§ **WORK REQUEST**: Find each line in the listing below that contains the word "Osawa", and copy those lines.

[Items in a dataset listing]
----------------------------------------

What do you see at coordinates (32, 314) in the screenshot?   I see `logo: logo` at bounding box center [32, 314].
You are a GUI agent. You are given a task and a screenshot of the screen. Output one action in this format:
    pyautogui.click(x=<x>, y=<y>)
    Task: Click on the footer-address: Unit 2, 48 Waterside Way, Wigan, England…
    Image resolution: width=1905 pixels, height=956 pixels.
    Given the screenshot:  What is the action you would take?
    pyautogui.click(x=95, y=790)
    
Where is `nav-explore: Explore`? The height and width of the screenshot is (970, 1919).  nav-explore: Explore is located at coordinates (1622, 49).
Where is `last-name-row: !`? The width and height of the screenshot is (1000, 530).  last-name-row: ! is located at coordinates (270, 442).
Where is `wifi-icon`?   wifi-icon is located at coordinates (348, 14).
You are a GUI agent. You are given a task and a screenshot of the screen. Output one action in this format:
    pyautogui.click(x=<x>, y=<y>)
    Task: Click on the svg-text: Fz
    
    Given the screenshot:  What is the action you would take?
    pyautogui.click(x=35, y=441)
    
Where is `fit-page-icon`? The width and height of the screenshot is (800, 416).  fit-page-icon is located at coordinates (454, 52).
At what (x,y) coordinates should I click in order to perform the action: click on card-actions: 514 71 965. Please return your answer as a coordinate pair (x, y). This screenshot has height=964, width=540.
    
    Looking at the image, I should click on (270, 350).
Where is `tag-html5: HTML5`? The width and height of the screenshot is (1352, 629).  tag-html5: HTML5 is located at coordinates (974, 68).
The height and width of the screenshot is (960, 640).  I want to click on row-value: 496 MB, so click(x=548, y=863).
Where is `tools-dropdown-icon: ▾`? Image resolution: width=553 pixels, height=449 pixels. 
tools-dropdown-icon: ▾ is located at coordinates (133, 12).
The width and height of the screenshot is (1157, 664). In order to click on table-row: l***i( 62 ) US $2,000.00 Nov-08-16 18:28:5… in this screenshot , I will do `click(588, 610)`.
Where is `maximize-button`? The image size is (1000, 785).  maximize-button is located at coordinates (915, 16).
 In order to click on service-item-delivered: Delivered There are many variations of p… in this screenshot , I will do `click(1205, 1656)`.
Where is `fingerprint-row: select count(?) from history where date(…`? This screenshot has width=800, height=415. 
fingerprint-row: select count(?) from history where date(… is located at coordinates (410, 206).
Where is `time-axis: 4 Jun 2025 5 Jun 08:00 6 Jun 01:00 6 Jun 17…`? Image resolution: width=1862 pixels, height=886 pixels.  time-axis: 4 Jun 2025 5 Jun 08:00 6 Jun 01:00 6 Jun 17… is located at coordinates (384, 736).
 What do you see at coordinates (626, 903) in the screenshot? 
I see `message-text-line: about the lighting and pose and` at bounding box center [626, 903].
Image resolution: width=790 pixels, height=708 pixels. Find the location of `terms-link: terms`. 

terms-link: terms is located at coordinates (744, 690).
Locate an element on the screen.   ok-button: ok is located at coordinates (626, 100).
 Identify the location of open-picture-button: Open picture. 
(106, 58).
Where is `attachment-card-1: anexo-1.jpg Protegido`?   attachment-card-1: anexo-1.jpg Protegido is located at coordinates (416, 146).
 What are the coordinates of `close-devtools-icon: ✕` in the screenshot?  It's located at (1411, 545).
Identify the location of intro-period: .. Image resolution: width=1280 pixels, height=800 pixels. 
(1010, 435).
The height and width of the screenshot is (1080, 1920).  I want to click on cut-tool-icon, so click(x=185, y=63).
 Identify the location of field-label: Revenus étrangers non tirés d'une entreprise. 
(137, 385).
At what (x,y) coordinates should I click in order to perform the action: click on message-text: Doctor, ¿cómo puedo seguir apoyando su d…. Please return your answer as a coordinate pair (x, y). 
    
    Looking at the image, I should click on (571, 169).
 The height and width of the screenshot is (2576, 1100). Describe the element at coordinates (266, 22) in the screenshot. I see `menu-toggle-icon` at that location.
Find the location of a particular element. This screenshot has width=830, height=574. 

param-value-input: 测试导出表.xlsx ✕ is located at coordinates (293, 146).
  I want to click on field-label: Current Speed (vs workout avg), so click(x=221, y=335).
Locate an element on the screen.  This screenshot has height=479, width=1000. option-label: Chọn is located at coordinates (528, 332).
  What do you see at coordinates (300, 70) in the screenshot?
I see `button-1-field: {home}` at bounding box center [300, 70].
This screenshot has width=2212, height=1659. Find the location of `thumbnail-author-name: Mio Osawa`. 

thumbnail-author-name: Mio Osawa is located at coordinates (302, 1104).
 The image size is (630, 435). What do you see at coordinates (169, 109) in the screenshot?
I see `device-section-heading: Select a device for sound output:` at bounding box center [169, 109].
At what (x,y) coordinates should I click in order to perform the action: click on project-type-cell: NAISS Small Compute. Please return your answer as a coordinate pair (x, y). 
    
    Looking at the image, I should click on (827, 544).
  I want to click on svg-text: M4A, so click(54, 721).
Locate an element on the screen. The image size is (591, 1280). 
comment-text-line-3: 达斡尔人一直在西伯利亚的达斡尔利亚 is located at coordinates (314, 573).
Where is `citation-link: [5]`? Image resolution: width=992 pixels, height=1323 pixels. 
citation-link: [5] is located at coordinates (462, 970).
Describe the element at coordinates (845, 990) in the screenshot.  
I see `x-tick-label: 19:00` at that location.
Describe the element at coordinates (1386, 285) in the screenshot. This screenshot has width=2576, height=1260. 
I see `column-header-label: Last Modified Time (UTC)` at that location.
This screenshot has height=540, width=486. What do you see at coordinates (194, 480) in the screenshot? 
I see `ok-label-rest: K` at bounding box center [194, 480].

----------------------------------------

§ **REPLY TO THE TASK**:
This screenshot has width=2212, height=1659. Find the location of `thumbnail-author-name: Mio Osawa`. 
thumbnail-author-name: Mio Osawa is located at coordinates (302, 1104).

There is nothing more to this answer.